Kong Plugin Sliding Window Rate-Limiting

summary: This plugin has the same purpose as the rate-limiting plugin, although but this implementation has better accuracy.

Kong rate-limiting plugin has a race condition problem in addition it works with the fixed window algorithm which is less accurate than the sliding window algorithm, which is the algorithm used here.

THis plugin is heavely inspired by the Pull Request Kong/Kong/PR-8227.

NOTE: window_size is ALWAYS in seconds and work only with redis police.

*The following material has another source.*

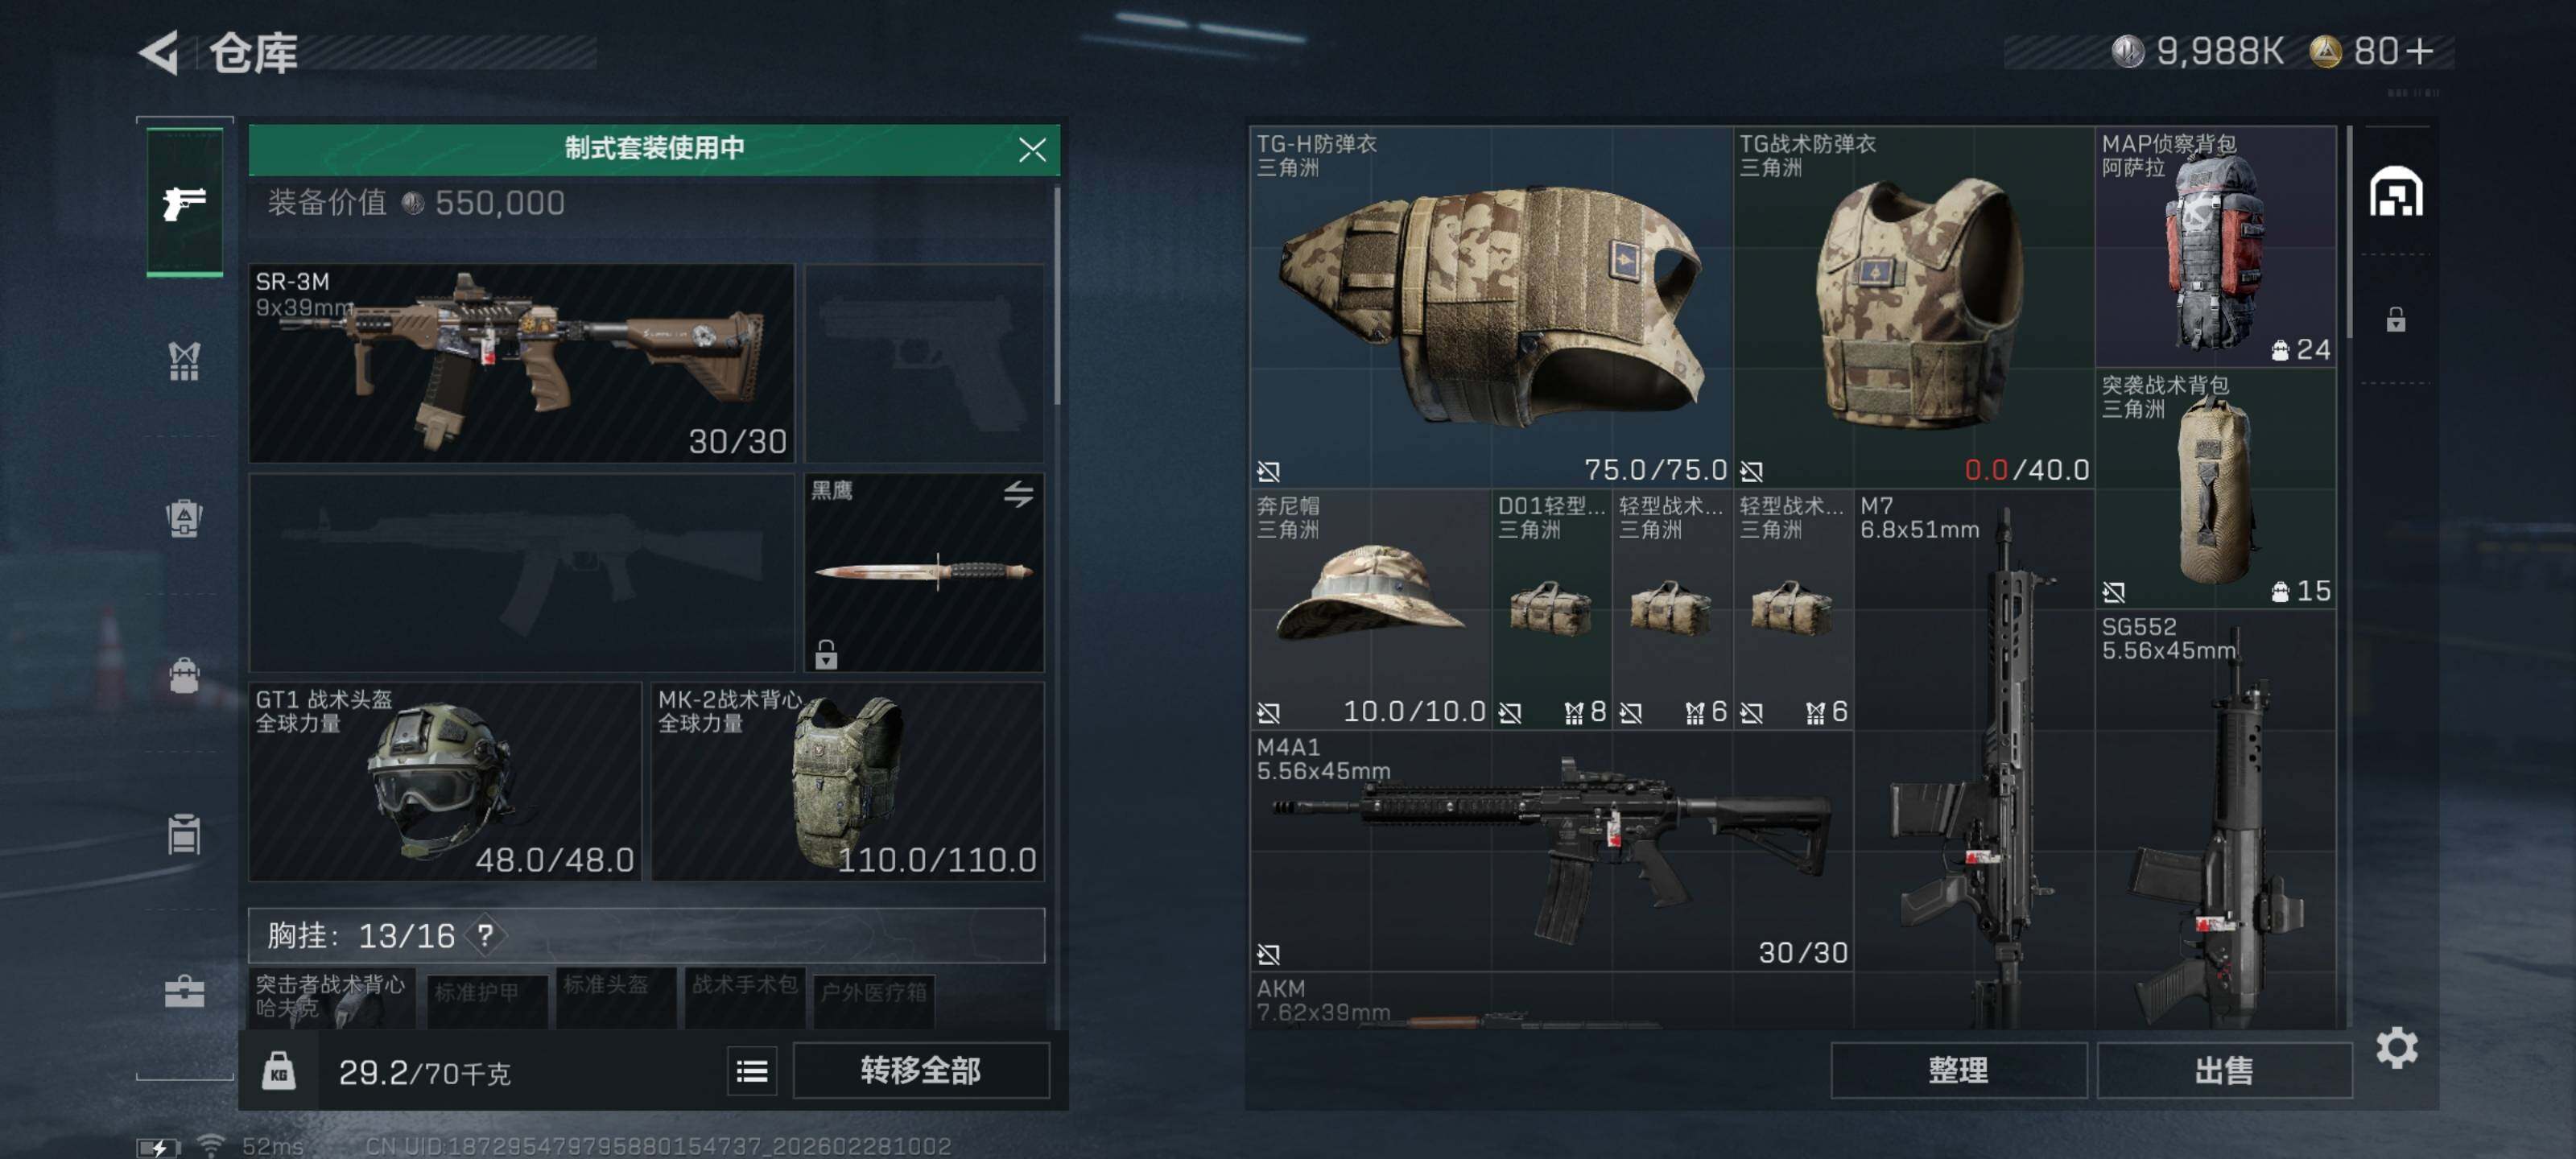Expand the 胸挂 13/16 chest rig section

pyautogui.click(x=646, y=935)
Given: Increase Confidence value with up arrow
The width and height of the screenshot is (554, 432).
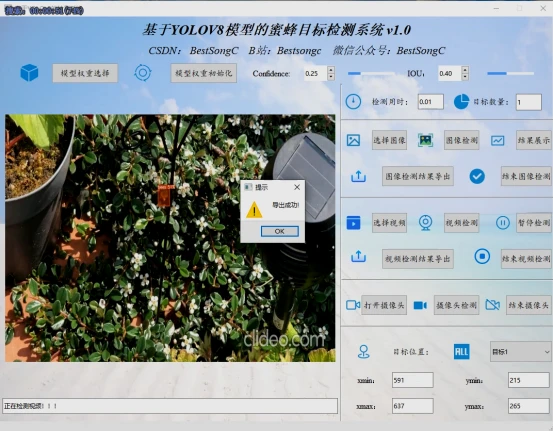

Fallback rate-limiting can be useful when the regular rules can not be applyed, e.g: Rate-Limiting by header, but the header does not exists in the request (and it would use the requester IP). By configuring the Fallback Rate-Limiting it is possible the configure rules like: "Apply X RPS to 'X-Client-Id' or, if 'X-Client-Id' do not exist: Y RPS to 'X-Client-IP'".

Configuration

Add environment variable KONG_NAME to cache_key. This enables two or more Kongs to share the same Redis. If not specified, the default value is kong.

How to use:

• Define KONG_NAME as an environment variable on the host or container you want to use with the unique name of that Kong.
• Create or update file kong-main-include.conf and add env KONG_NAME; to it. This gives nginx access to the environment variable.
• Define KONG_NGINX_MAIN_INCLUDE as an environment variable pointing to the file kong-main-include.conf. As alternative, you can add nginx_main_include=<path>/kong-main-include.conf to the kong.conf file.

Fallback rule

Imagine the scenario that you configured rate-limiting based on header x-client-id but this header is not present. The default behavior would apply the same limit/window_size to the requester IP: it would throttle more than it should!!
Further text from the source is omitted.